The problem. Output nothing except the lines from the one containing "You are a computer-use" through the final line of the data, both included, typed exactly, minus the pictures.

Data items
-------------------------

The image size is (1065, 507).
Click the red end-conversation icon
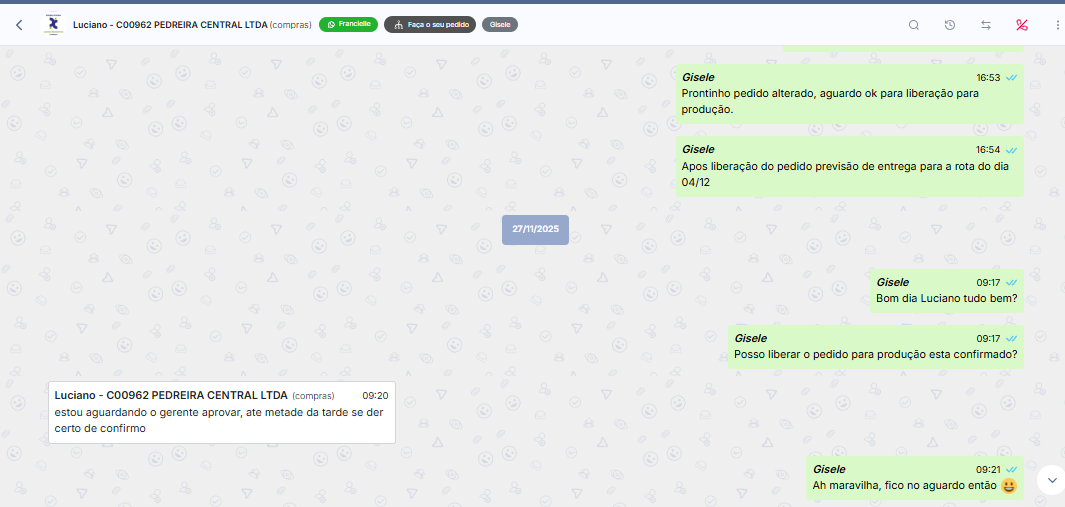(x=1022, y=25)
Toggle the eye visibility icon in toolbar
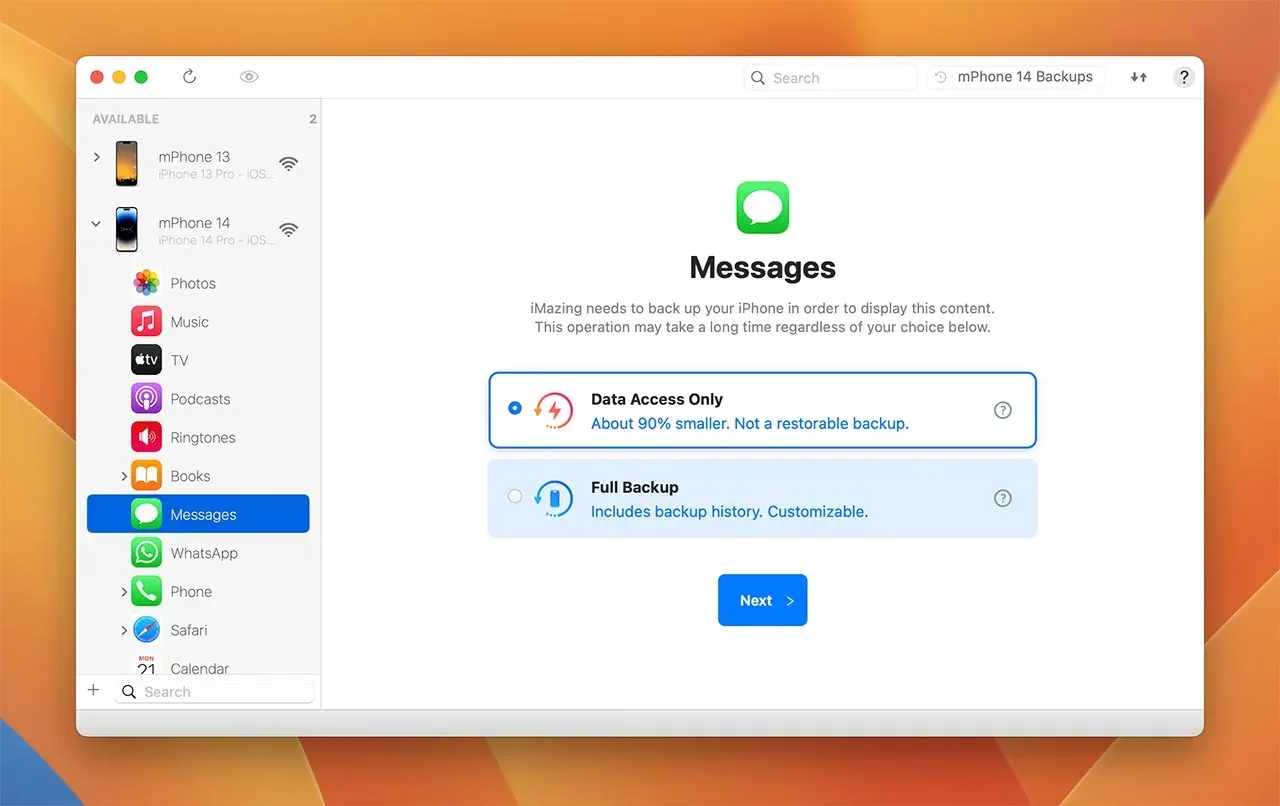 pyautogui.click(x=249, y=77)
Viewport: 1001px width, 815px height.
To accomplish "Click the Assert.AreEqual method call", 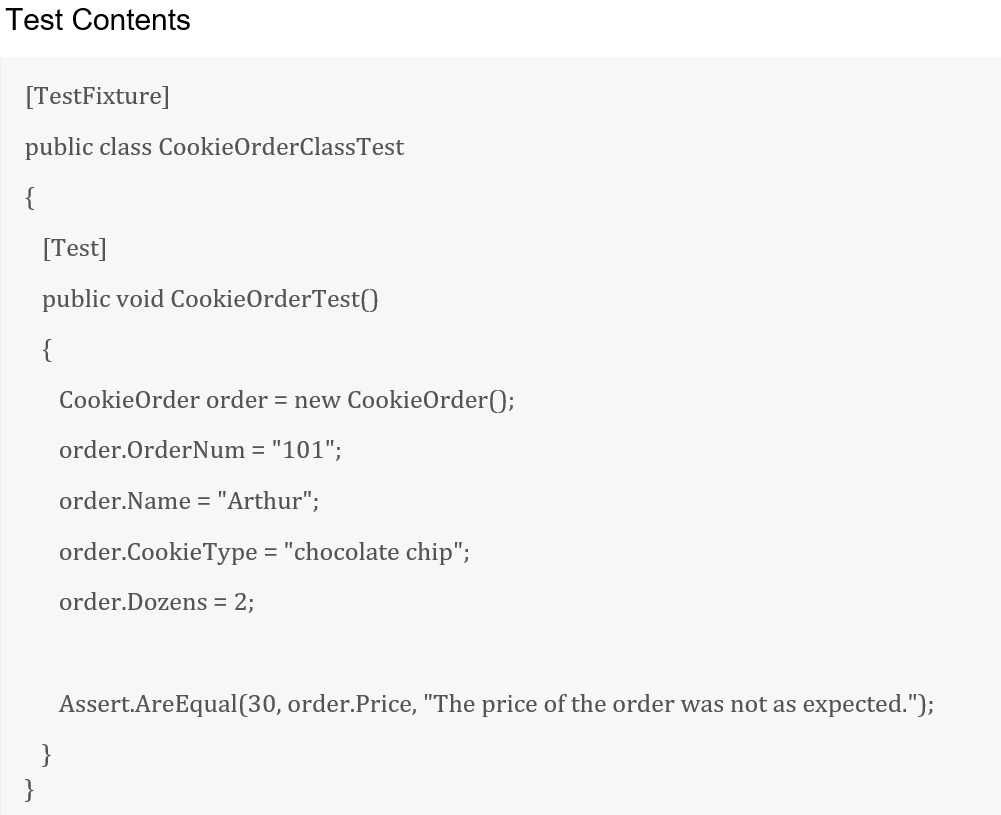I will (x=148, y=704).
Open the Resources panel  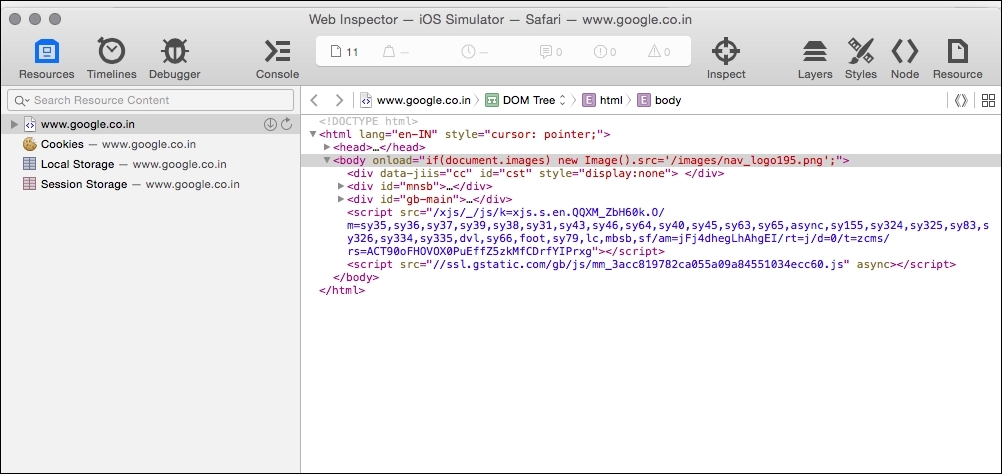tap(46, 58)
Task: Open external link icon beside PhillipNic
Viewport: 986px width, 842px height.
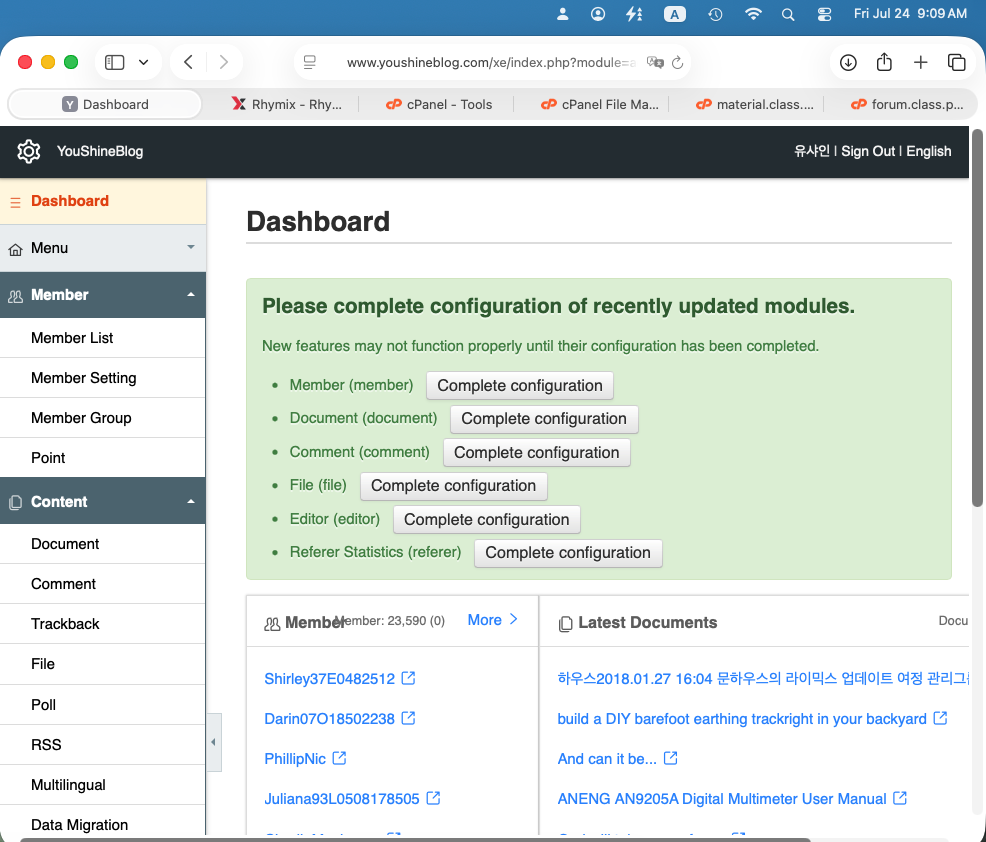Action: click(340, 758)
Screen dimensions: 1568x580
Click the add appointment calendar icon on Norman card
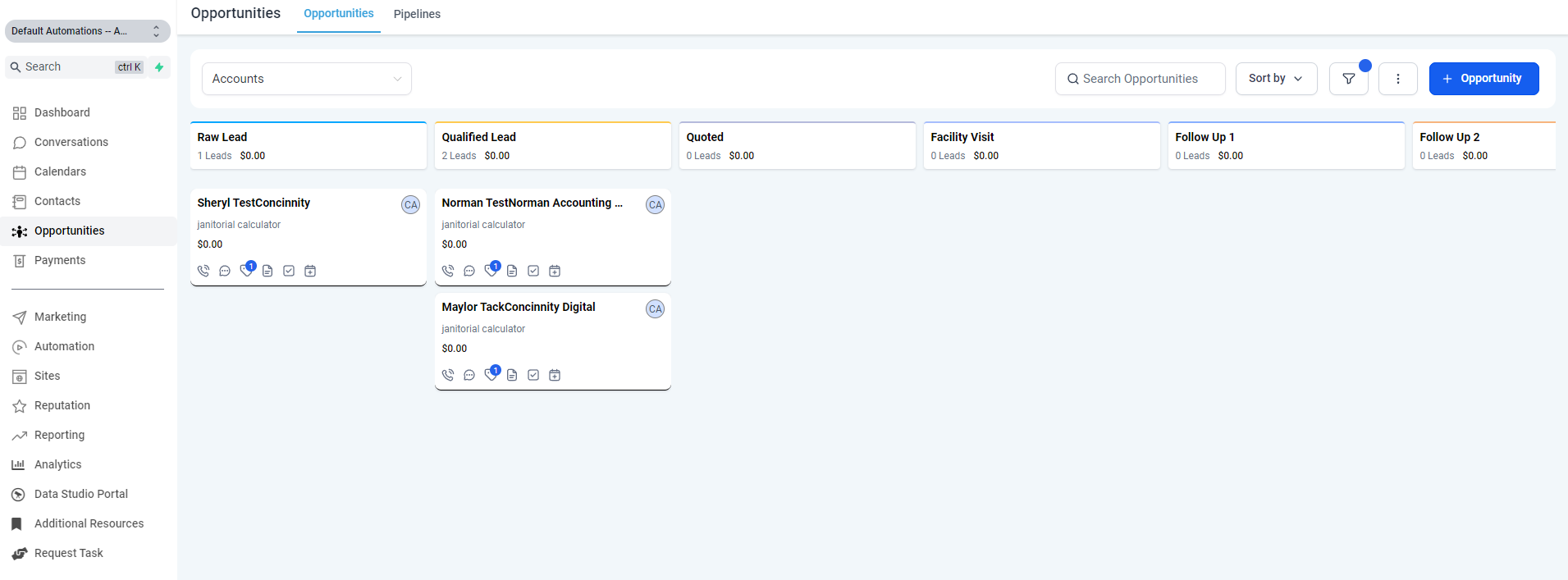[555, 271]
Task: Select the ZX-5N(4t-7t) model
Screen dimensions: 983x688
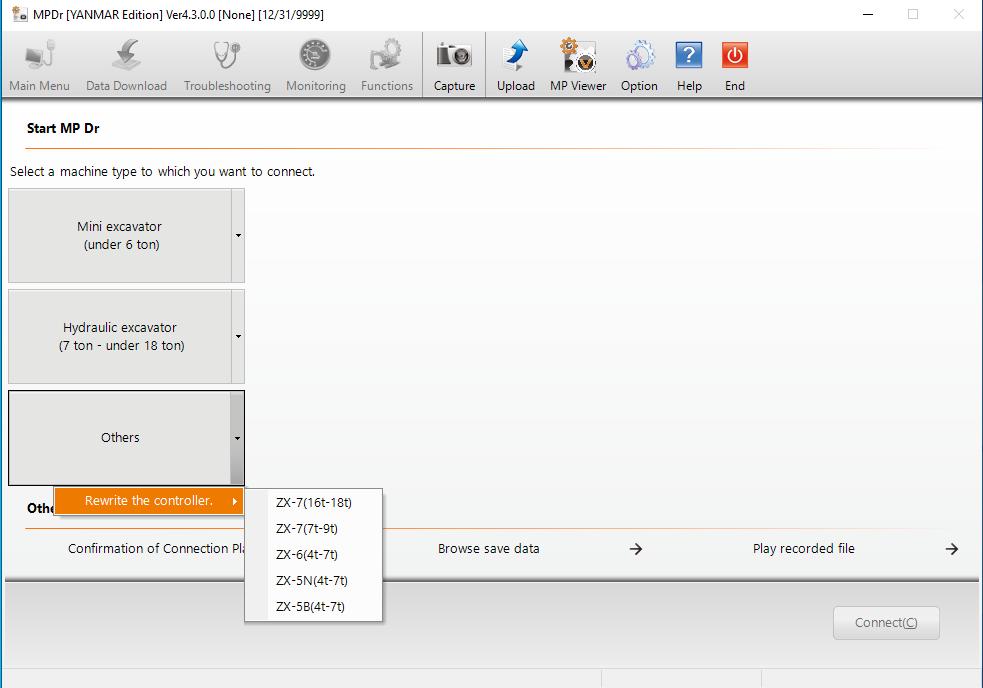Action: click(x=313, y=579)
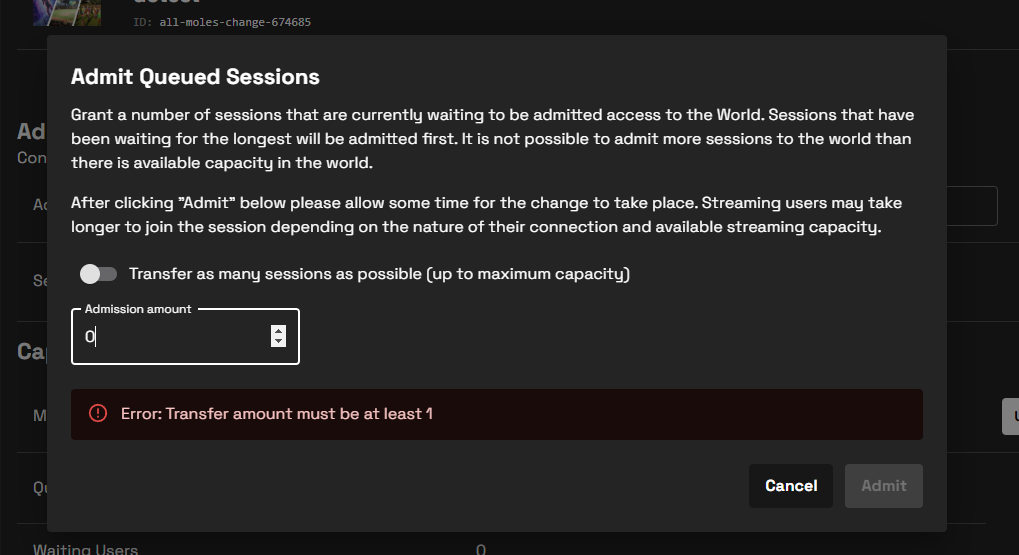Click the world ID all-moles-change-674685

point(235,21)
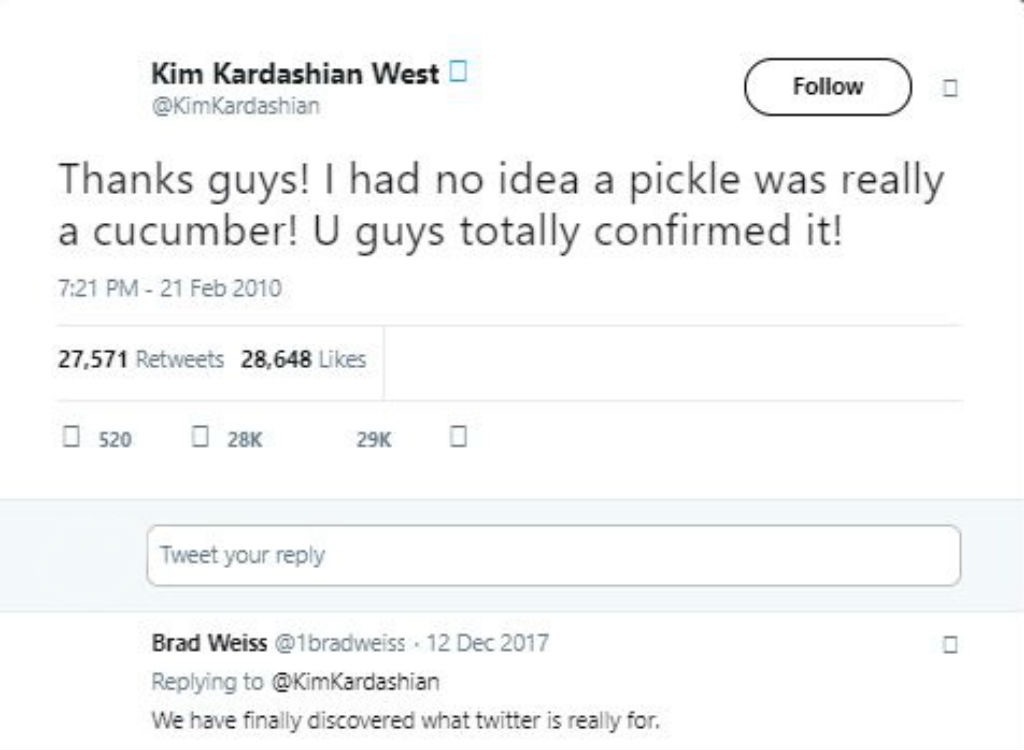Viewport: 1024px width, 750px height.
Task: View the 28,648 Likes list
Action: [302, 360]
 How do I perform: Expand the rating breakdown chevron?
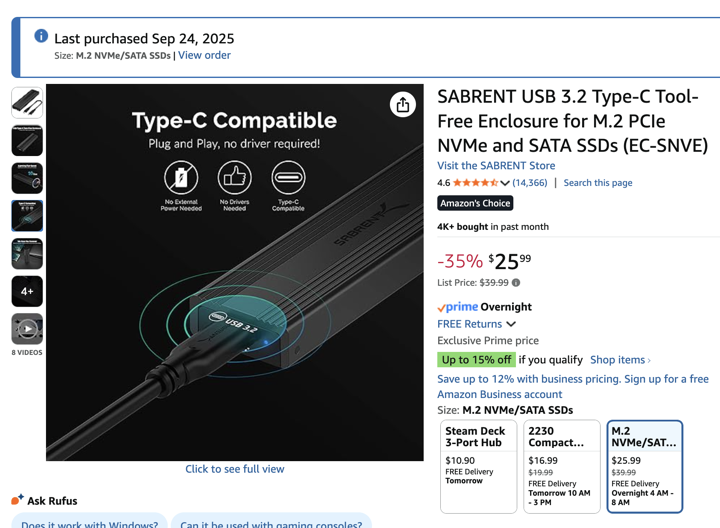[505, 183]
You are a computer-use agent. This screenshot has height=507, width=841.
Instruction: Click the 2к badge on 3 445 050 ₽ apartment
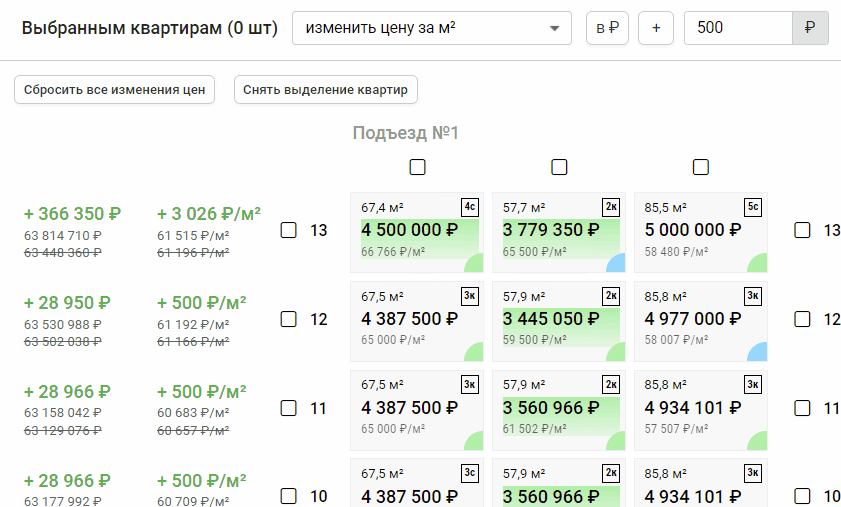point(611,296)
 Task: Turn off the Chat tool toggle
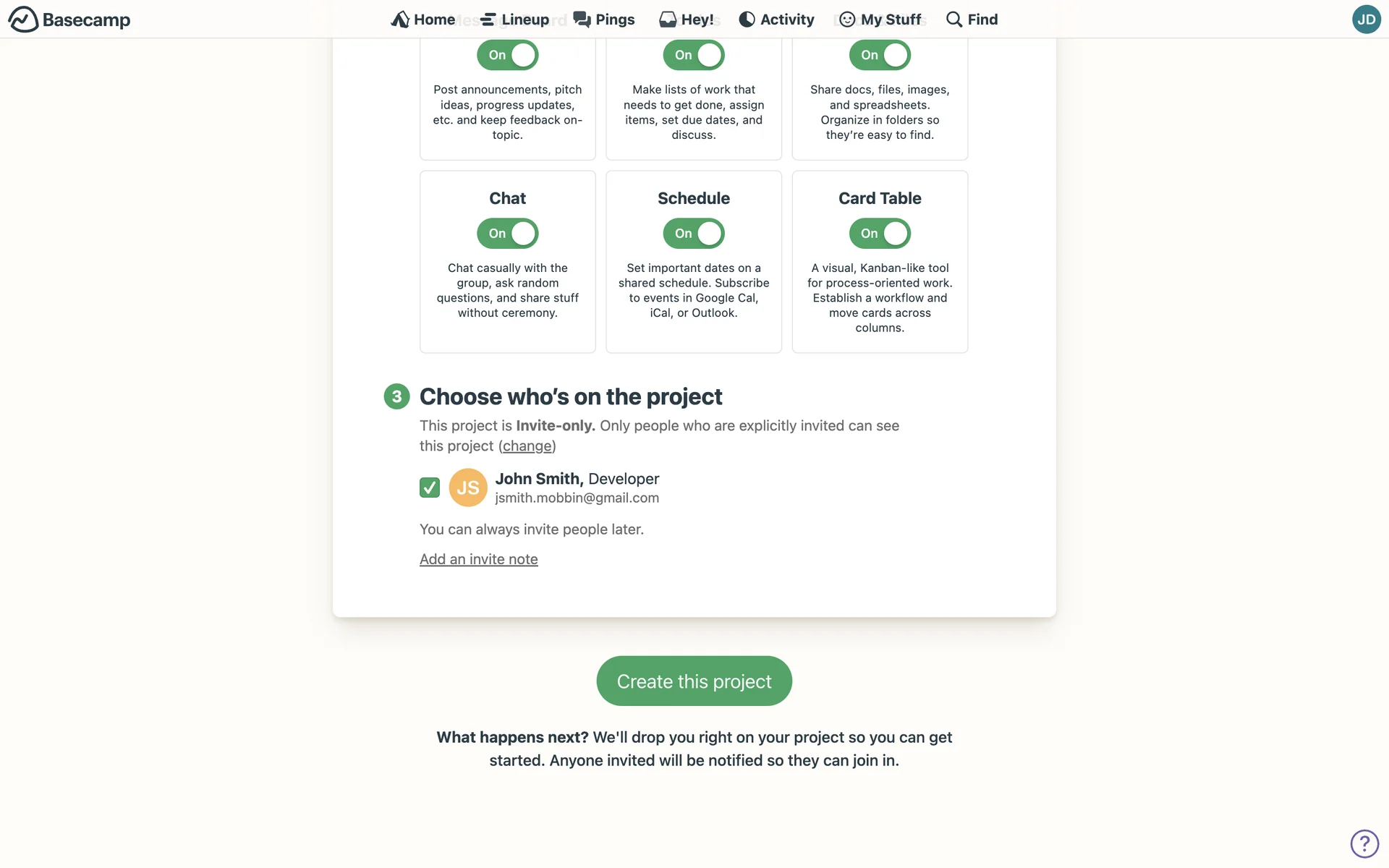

-------------------------

Solution.
You are a computer-use agent. This screenshot has height=507, width=841.
Instruction: Click the 2к badge on 3 445 050 ₽ apartment
point(611,296)
 Task: Turn off the Chat tool toggle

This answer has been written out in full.